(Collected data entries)
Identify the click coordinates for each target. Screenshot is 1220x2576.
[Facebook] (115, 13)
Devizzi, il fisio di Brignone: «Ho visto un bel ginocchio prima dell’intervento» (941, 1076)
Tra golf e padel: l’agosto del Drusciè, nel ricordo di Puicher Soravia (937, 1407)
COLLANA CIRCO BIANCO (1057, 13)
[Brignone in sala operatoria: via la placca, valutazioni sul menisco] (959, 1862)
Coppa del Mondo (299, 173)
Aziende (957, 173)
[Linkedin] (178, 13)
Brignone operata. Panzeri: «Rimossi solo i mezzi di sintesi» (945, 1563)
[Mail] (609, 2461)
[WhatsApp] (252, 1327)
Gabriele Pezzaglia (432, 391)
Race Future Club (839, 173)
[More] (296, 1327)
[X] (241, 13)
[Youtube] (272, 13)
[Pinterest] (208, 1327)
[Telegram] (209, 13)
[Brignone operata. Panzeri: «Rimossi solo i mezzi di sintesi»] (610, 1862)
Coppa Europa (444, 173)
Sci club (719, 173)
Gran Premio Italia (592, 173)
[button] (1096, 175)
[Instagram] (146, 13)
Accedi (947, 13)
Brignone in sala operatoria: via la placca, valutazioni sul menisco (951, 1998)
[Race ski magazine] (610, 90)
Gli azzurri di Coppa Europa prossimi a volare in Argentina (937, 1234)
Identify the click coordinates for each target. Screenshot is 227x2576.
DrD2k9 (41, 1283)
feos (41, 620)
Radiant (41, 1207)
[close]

### What needs to be done
All entries above are to be repeated verbatim, down to the last line.

### Result of this task
Identify the click coordinates for each target. Screenshot is 1220x2576.
[Facebook] (115, 13)
Devizzi, il fisio di Brignone: «Ho visto un bel ginocchio prima dell’intervento» (941, 1076)
Tra golf e padel: l’agosto del Drusciè, nel ricordo di Puicher Soravia (937, 1407)
COLLANA CIRCO BIANCO (1057, 13)
[Brignone in sala operatoria: via la placca, valutazioni sul menisco] (959, 1862)
Coppa del Mondo (299, 173)
Aziende (957, 173)
[Linkedin] (178, 13)
Brignone operata. Panzeri: «Rimossi solo i mezzi di sintesi» (945, 1563)
[Mail] (609, 2461)
[WhatsApp] (252, 1327)
Gabriele Pezzaglia (432, 391)
Race Future Club (839, 173)
[More] (296, 1327)
[X] (241, 13)
[Youtube] (272, 13)
[Pinterest] (208, 1327)
[Telegram] (209, 13)
[Brignone operata. Panzeri: «Rimossi solo i mezzi di sintesi»] (610, 1862)
Coppa Europa (444, 173)
Sci club (719, 173)
Gran Premio Italia (592, 173)
[button] (1096, 175)
[Instagram] (146, 13)
Accedi (947, 13)
Brignone in sala operatoria: via la placca, valutazioni sul menisco (951, 1998)
[Race ski magazine] (610, 90)
Gli azzurri di Coppa Europa prossimi a volare in Argentina (937, 1234)
Identify the click coordinates for each target. Screenshot is 227x2576.
DrD2k9 (41, 1283)
feos (41, 620)
Radiant (41, 1207)
[close]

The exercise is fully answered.